Re: [OAUTH-WG] review draft-ietf-oauth-native-apps-07

2017-02-27 Thread Samuel Erdtman

Thanks for the replies.

If there are no formal guidelines from IETF I think we should just proceed
it is a good and informative spec, it was just to me it felt slightly of.

Based on the conversation I have no objections taking this draft to RFC.

//Samuel

On Wed, Feb 22, 2017 at 12:09 AM, Justin Richer  wrote:

> When I brought RFCs 7591, 7592, and 7662 up through the finalization
> process, I learned that there are two camps out there on normative
> requirements in the security considerations section. Some like them, as
> long as they don’t contradict requirements/advice in previous sections, and
> some don’t like them, preferring all normative material be in the “body” of
> the spec itself. I was given the impression that it was more of a stylistic
> choice than anything, but I can only speak from my personal experience.
>
>  — Justin
>
> On Feb 21, 2017, at 3:17 PM, William Denniss  wrote:
>
> The only real requirement in that section I guess is the use of PKCE
> (8.2).  That requirement could be moved to the body of the doc, while
> keeping the longer discussing around code interception in the security
> considerations.  To me the remaining text are indeed security best
> practices / clarifications.
>
> Other OAuth WG RFCs have requirement level capitalization in the Security
> Section like RFC7591. I always assumed these were best-practice security
> requirements. But if the style is really not to do this, the requirement
> level capitalization could be dropped from that section in the native apps
> BCP.
>
> On Tue, Feb 21, 2017 at 12:50 AM, Denis  wrote:
>
>>
>> I *don't thin**k* it's normal to have normative text in the Security
>> Considerations, hence I support Samuel's position.
>>
>> Let us look at the first MUST from RFC 6749 in the Security
>> Considerations section:
>>
>>The authorization server *MUST *authenticate the client *whenever 
>> possible*.
>> This sentence is incorrect.

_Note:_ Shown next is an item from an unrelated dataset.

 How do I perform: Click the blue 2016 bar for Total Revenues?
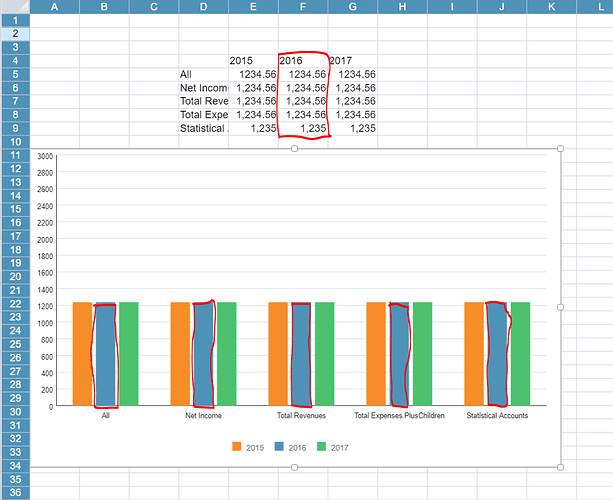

The right sentence should be :
>>
>>The authorization server *should *authenticate the client whenever 
>> possible.
>>
>> RFC 6749 is not an example to follow.
>>
>> Denis
>>
>>
>> I do think it's normal to have normative text in the Security
>> Considerations.  RFC6749 has a lengthy Security Considerations section
>>  with a lot of normative
>> text.
>>
>> Think of it this way: Sections 4 to 7 describe how to use native app URI
>> schemes to perform OAuth flows from the app to browser and back. If you
>> only read those sections, you could have a functioning (but potentially
>> insecure) OAuth flow in a native app. The security section adds some
>> security requirements and clarifications for implementing Sections 4-7,
>> like using PKCE, and more.
>>
>> Reviewing sub-section by sub-section:
>>
>> 8.1 Definitely belongs here, as the the whole BCP is about native-app URI
>> schemes, whereas doing OAuth in a WebView doesn't need those (as the client
>> can just pluck out the code from any redirect URI)
>> 8.2 Requires that servers who want to follow the native apps BCP support
>> PKCE, and recommends that they reject requests from clients who don't.
>> This *could* be in the main doc, but since PKCE is an existing thing, and
>> is purely additive from a security perspective, I think this reference
>> works fine. Originally I talked about PKCE more in the doc body, but some
>> reviewers thought it was then a little duplicative of the PKCE doc itself.
>> 8.3 This reads like classic security considerations to me, clarifying
>> some details of 7.3
>> 8.4 Part of this reads a little new-ish, regarding distinguishing native
>> clients from web ones. But on review, I think could just be re-worded to
>> reference RFC6749 Section 2.1.
>> 8.5 This one belongs where it is since the body of the BCP is talking
>> about the code flow.
>> 8.6 Totally belongs.
>> 8.7 to 8.11 belong IMO, they are security clarifications of long-standing
>> topics.
>>
>> My methodology when reviewing this was: is the text introducing a new
>> topic directly related to native apps or sections 4-7, or does it discuss
>> an old security topic in the context of native apps, or add security
>> related discussions of the content in 4-7. Of all those, I really only see
>> a bit of new topic related to native apps in 8.4, and in actual fact it
>> that sub-section should probably be reworded since RFC6749 already
>> establishes the public client type, which native apps are and a reference
>> would be more appropriate (which would reduce it to just clarifying an old
>> topic).
>>
>> What do you think of this analysis? Do you have any specific sections or
>> text you feel are better suited in the document body?  I will take an
>> action item to revise section 8.4.
>>
>> On Mon, Feb 20, 2017 at 9:57 PM, Samuel Erdtman 
>> wrote:
>>
>>> Hi,
>>>
>>> I just had a question on best practice. In this document a large part of
>>> the

[OAUTH-WG] review draft-ietf-oauth-native-apps-07

2017-02-27 Thread Sebastian.Ebling

Hi all,

I have a question that relates to section B.2. Android Implementation Details.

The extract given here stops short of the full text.